So how does search work?

So how does search work?

by | Jan 15, 2017 | Intranets, Search

When I wrote the first edition of Enterprise Search in 2012 I only provided enough of an outline about the inner workings of search to support the recommendations I was making in the rest of the book. Comments from many readers encouraged me to write about what I would call the technology of search in more detail in the 2015 2nd edition. In many respects writing about the technology was the most difficult section of the book as I needed to work through how best to present the technology in a way that made sense to a business manager. The phrase ‘the technology of search’ is a misnomer, because it is actually about the mathematics of search as delivered in some quite sophisticated software programs, often using a blend of computational linguistics and applied probability theory. My contention has always been that a search team has to understand much more about how search works than the teams supporting any other enterprise application as most of these are build around a relational database plus a lot of extras. If enterprise search is complicated then the step up to text mining is quite substantial. The subject is covered in depth by ChengXiang Zhai and Sean Massung and Deep Text is a very good introduction to the topic by Tom Reamy.

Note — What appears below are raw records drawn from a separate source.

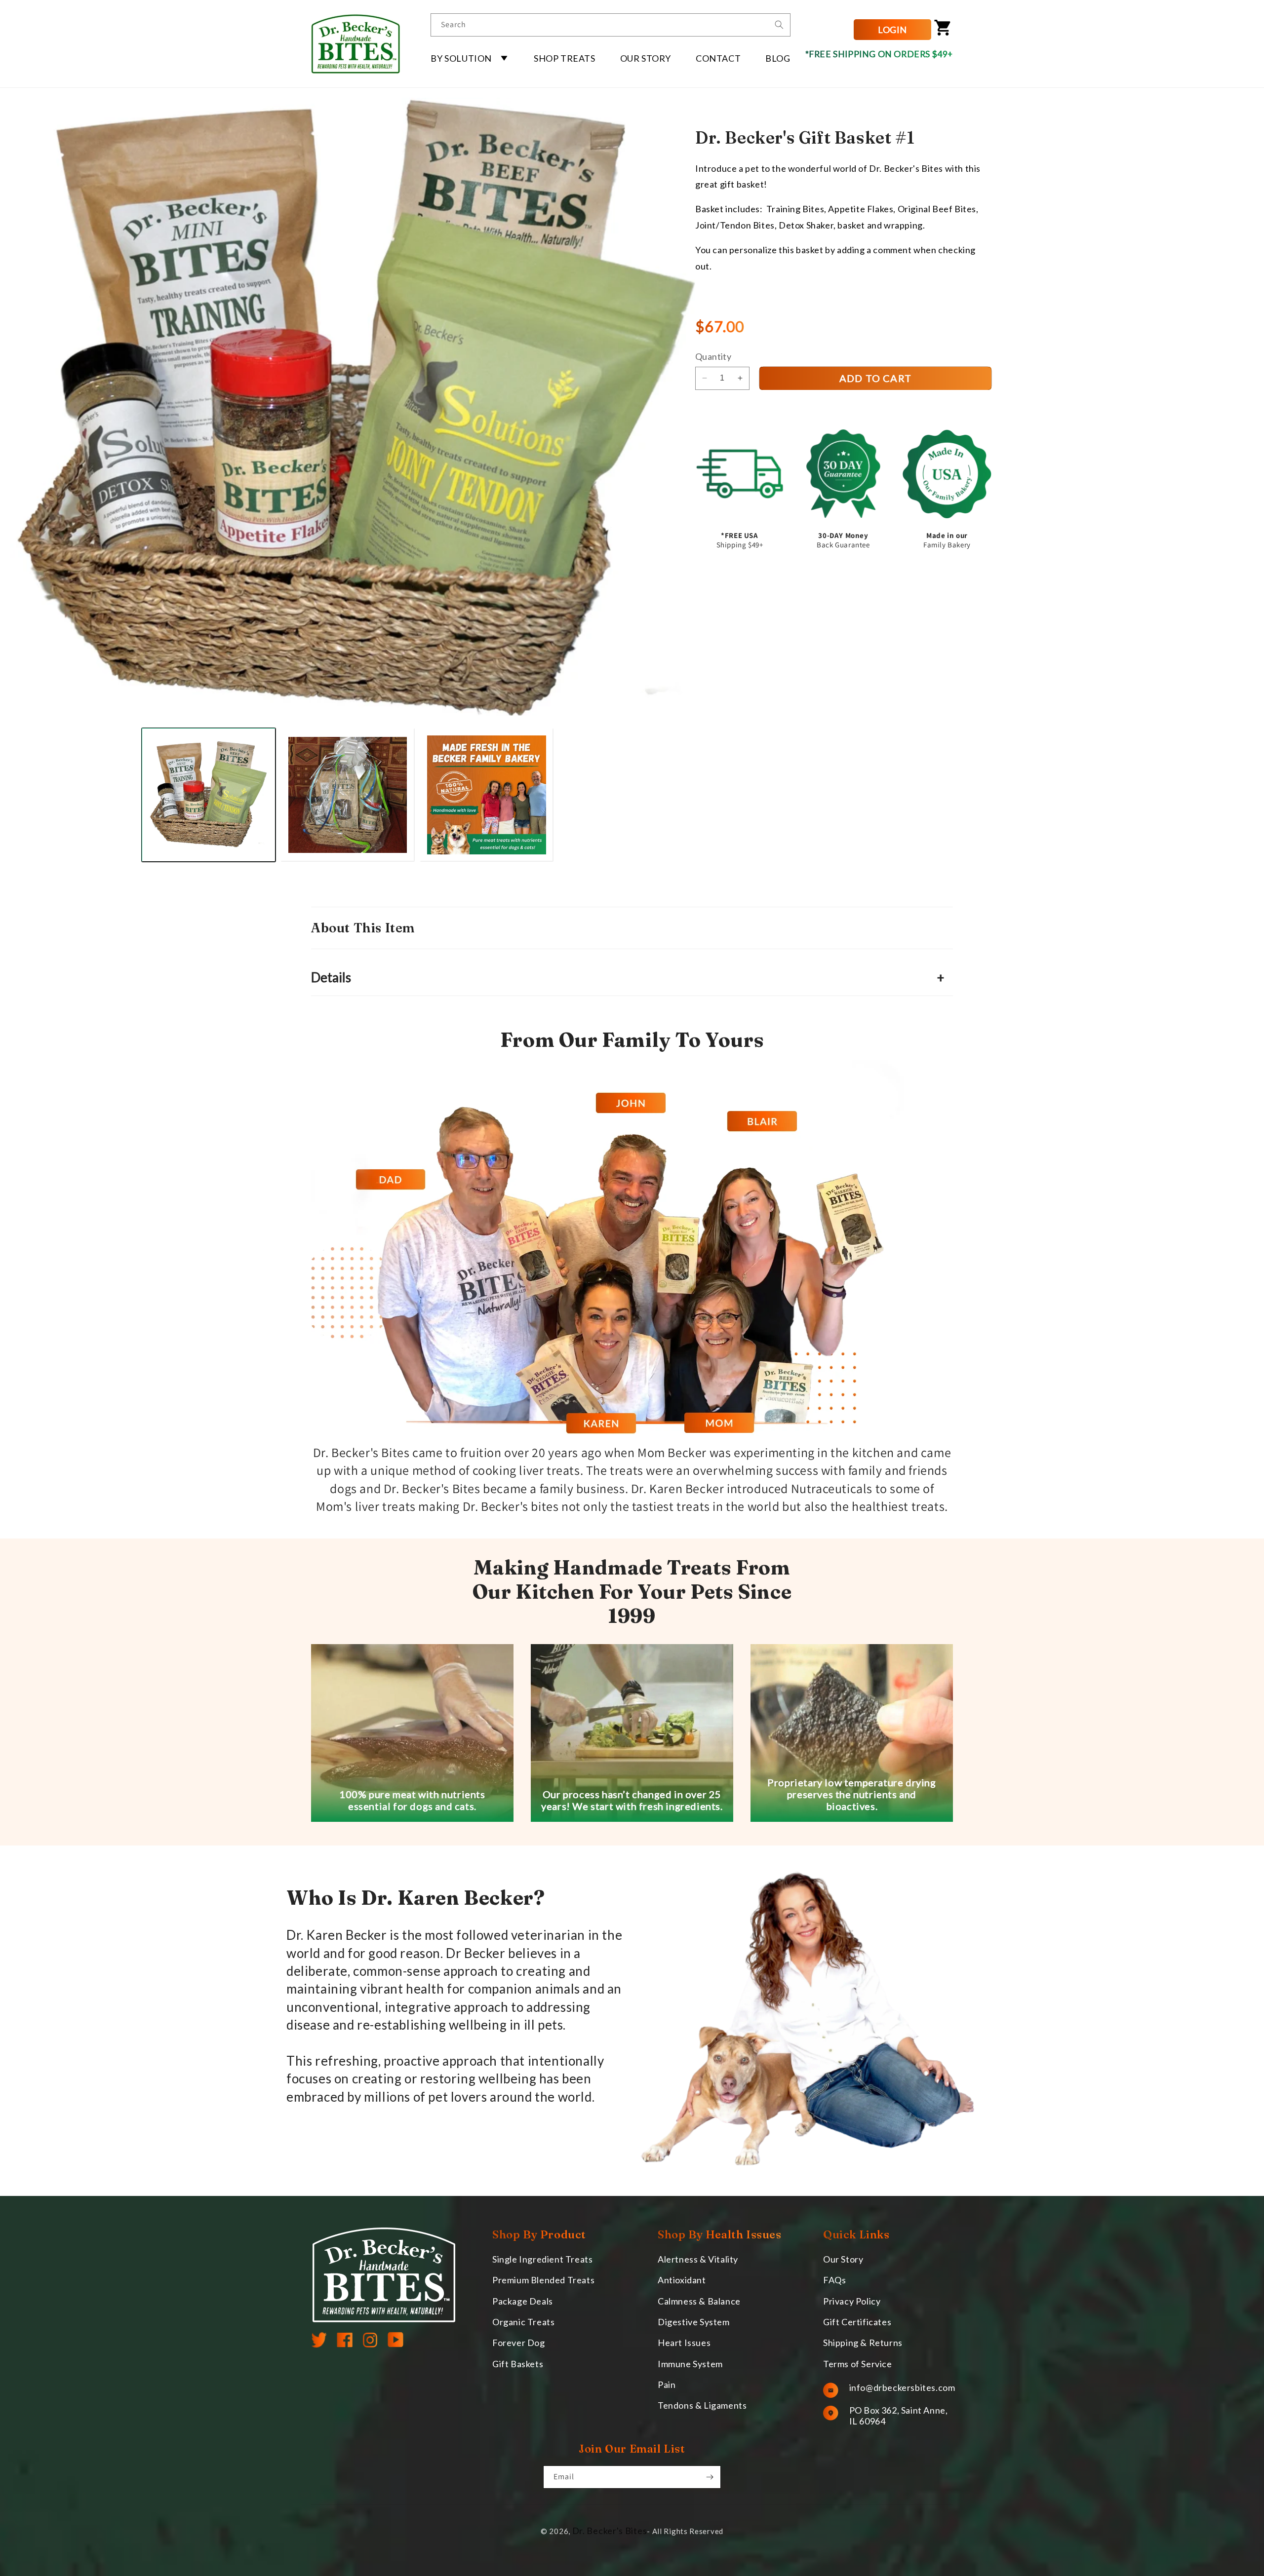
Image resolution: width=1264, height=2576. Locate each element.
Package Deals (522, 2301)
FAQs (834, 2280)
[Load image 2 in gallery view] (347, 795)
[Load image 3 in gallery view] (487, 795)
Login (892, 29)
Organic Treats (523, 2322)
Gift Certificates (857, 2322)
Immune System (690, 2363)
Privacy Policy (851, 2301)
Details (627, 977)
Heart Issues (684, 2343)
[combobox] (610, 25)
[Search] (779, 25)
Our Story (843, 2259)
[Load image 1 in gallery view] (209, 795)
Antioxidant (682, 2280)
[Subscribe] (709, 2477)
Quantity (713, 356)
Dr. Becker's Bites (609, 2530)
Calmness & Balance (699, 2301)
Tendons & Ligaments (702, 2405)
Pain (666, 2385)
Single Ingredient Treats (542, 2259)
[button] (469, 58)
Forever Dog (518, 2343)
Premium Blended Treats (543, 2280)
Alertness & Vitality (698, 2259)
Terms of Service (857, 2363)
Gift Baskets (517, 2363)
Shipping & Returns (863, 2343)
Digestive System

Over the last few months I have noted a number of blogs that provide very good descriptions about how search works. These include a series by Daniel Tunkelang published on the Query Understanding website and by Maish Nishani on the Olasearch website. Patrick Lambe has written a very good 15 page summary of search technology in Behind the Curtain: Understanding the Search and Discovery Technology Stack on the Green Chameleon website. In addition Charlie Hull and Udo Kruschwitz are in the process of writing a book on this topic which should be available from Now Publishing in 2017. If you want a really deep dive into the technology then the recently published book Text Data Management and Analysis by Professor ChengXiang Zhai and Sean Massung runs to 500 pages, which gives you a sense of how much detail there really is!

The importance of understanding what is going on under the bonnet has been emphasised by two recent blog posts, one from Mark D. Anderson and another from Marcel Meth. Both these blogs illustrate that sorting out problems in search applications requires a significant amount of technical knowledge and a lot of patient detective work. First you need to know when there is a problem, because search does not break, it just fails to return the results you were expecting, and that requires you to know what you were expecting. Second you need to work out where in the complex series of search processes and sub-processes the solution to the problem may lie. One of the attractions of the Google ESA was that the underlying technology was behind a very robust security firewall so there was no point in having technical expertise on the search team because there was nothing they could do except dust the server casing from time to time. That is now just history as the Google ESA begins to fade away and replacing it is going to need more than rack space and a feather duster.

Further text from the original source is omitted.